The relationship between Student and
ScheduledCourse is an example of a many-to-many "flattened" relationship. The
normal indirect "join" table values are extracted into each side of the
relationship, giving the appearance of a direct many-to-many relationship
between entities(classes). This relationship is interesting because Student is
an entity in the School model but ScheduledClass is an entity in the Course
model.
When I tried to create foreign key constraints
using "Generate SQL", I only got some constraints, not all of them.
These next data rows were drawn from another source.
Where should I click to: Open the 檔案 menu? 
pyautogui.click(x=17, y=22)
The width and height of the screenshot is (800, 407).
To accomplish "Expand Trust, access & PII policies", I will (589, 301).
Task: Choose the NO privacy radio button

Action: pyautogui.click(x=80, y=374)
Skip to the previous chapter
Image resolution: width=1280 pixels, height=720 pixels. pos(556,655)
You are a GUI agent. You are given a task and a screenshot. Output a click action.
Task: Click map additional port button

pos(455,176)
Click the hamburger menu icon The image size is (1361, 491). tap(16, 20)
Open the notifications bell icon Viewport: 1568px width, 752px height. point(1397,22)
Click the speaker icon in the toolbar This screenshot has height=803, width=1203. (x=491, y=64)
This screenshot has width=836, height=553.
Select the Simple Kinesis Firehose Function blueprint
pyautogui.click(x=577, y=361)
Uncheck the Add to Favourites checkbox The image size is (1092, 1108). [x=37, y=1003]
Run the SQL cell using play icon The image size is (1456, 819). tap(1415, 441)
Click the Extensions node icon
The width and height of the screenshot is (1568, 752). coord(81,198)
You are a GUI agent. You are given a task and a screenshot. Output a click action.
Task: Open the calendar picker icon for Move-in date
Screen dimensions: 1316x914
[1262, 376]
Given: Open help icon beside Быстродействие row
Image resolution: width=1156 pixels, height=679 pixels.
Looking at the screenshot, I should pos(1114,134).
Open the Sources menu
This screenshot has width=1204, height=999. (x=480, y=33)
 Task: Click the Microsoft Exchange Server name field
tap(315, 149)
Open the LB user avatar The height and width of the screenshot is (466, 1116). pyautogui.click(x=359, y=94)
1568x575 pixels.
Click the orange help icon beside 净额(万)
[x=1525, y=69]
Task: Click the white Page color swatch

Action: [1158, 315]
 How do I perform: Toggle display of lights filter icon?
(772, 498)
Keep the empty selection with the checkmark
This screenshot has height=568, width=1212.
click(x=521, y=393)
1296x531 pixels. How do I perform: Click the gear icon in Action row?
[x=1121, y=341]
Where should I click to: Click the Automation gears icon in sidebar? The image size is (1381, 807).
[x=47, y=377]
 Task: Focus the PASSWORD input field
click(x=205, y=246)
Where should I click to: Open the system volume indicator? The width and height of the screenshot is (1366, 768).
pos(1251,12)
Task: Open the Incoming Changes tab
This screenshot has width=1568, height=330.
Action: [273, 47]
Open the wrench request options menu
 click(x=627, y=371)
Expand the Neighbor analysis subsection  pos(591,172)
All I got from two models: ALTER TABLE SCHEDULED_CLASS ADD CONSTRAINT
SCHEDULED_CLASS_SCHEDULE_FK FOREIGN KEY (SCHEDULE_ID) REFERENCES SCHEDULE
(SCHEDULE_ID);
ALTER TABLE SCHEDULED_CLASS ADD CONSTRAINT
SCHEDULED_CLASS_COURSE_FK FOREIGN KEY (COURSE_ID) REFERENCES COURSE
(COURSE_ID);
ALTER TABLE SCHEDULED_CLASS ADD CONSTRAINT
SCHEDULED_CLASS_CLASSROOM_FK FOREIGN KEY (CLASSROOM_ID) REFERENCES CLASSROOM
(CLASSROOM_ID);
ALTER TABLE STUDENTPARENT ADD CONSTRAINT
STUDENTPARENT_STUDENT_FK FOREIGN KEY (PARENT_ID) REFERENCES STUDENT
(PERSON_ID);
ALTER TABLE STUDENTPARENT ADD CONSTRAINT
STUDENTPARENT_PARENT_FK FOREIGN KEY (PARENT_ID) REFERENCES PARENT
(PERSON_ID);
ALTER TABLE STUDENT_SCHEDULED_CLASS ADD
CONSTRAINT STUDENT_SCHEDULED_CLASS_STUDENT_FK FOREIGN KEY (STUDENT_ID)
REFERENCES STUDENT (PERSON_ID);
I think some foreign key constraints are missing,
like SCHEDULED_CLASS and
TEACHER(EMPLOYEE), EMPLOYEE and ADDRESS, STUDENT and STUDENT_SCHEDULED_CLASS
…..
Is it bug in Entity Modeler or somewhere couldn't
figure out the horizontal/vertical inheritance in the model?